Während die BVG heute über die Asphaltböden herumjammert, die ihr plötzlich stockfinster erscheinen und angeblich das - in den letzten Jahren immer mehr und greller gewordene - Licht schlucken, tauschte sie erst vor wenigen Jahren die strahlend gelbe Fliesenverkleidung auf dem unteren Bahnsteig des U-Bahnhofs Zoo gegen eine in mattem Schmuddelbeige aus.Damals ging es darum, die "kalte Schwimmhallenatmosphäre" der fünfziger Jahre gegen postmoderne Putzigkeit mit Tieren an den Wänden zu ersetzen - man argumentiert eben immer so, wie es einem gerade in den Kram paßt.Und redet im Zweifelsfall natürlich immer von Sicherheit, denn diesem Argument kann sich ja keiner widersetzen.

Neben der Strategie, mit der Sicherheit zu argumentieren, stellen Baudenkmalbesitzer, die partout ihre Verhübschungs- und Verwertungsphantasien durchboxen wollen, die Denkmalpflege auch gern als lächerlich kleinlich dar: Da sind es bei einem Bahnhof ja nur die Bänke, die verschwinden sollen, individuelle Handwerksarbeit in vielfältigen historischen Stilen, die jetzt einheitlich schwarzen Drahtungetümen vom Fließband weichen.Es sind ja nur die Schilder! Und wer will sich schon ernsthaft über Handläufe ereifern? Dabei läßt man sich auch von ganz praktischen Einwänden nicht beirren: Runde Handläufe aus unlackiertem gebürstetem Stahl sind im Moment eben der letzte Schrei, also will auch die BVG so etwas haben, basta! Daß sie nicht so gut in der Hand liegen wie die hölzernen, mit einer Griffmulde versehenen, die man auf den Müll wirft, daß ein silberner Handlauf auf weißen Fliesen für Sehbehinderte schwerer zu erkennen ist als ein brauner oder schwarzer - egal.Hauptsache es entspricht dem, was man gerade in irgendeinem Einkaufszentrum gesehen hat.Und es sieht irgendwie sauber aus.

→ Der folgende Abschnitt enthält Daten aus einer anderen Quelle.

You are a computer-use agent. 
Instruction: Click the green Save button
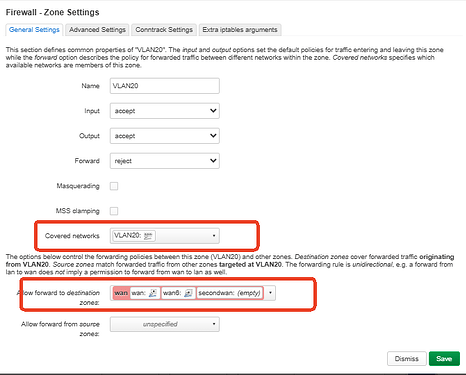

Doch dummerweise bleibt es das nicht lange.Das ganze nackte Metall läßt sich leider leicht zerkratzen, jeder Dreckfleck und -spritzer fällt dort ebenso ins Auge wie auf den hellen Böden, die jetzt so in Mode sind.Erfahrungsgemäß hat die BVG nicht die Möglichkeiten, ihre Anlagen so intensiv zu putzen wie die Betreiber von Einkaufszentren, in denen zudem noch stets jemand über Sicherheit und Sauberkeit wacht.Hinzu kommt, daß das Verschwinden eines originalen Details nach dem anderen nicht nur dazu führt, daß irgendwann soviel verändert worden ist, daß man endlich die Aufhebung des lästigen Denkmalschutzes fordern kann.Es bewirkt auch einen ästhetischen Vandalismus, der sich auf die Gesamtatmosphäre niederschlägt: In einem einheitlich gestalteten, geschmackvoll und gediegen eingerichteten Raum benimmt man sich nicht so schnell wie ein Ferkel wie in einem zusammengerümpelten, in dem ein Stück nicht zum anderen paßt.Daß vielen Fahrgästen das Kuddelmuddel kaum bewußt werden dürfte, spielt dabei keine Rolle: Derlei wirkt aufs Unterbewußtsein.

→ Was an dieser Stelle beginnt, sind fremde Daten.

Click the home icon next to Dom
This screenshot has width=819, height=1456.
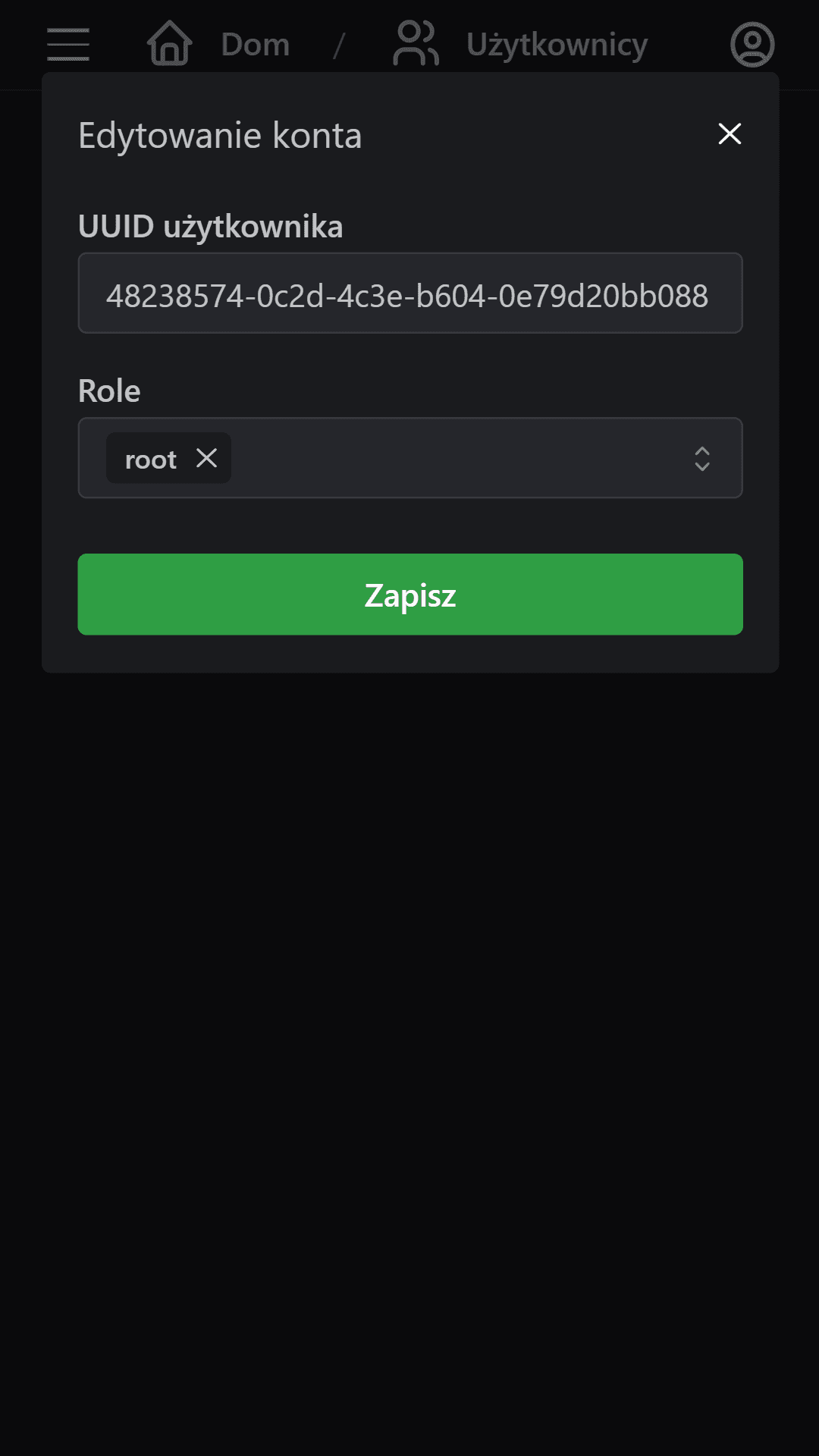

Nicht von ungefähr weist die Münchner U-Bahn einen Grad an Sauberkeit auf, von dem ihre Berliner Schwester nur träumen kann: Jeder Bahnhof ist dort aus einem Guß gestaltet worden und wird auch gepflegt als solch eine ästhetische Einheit, bei der Architektur und Geschmack vor Modeklimbim rangieren.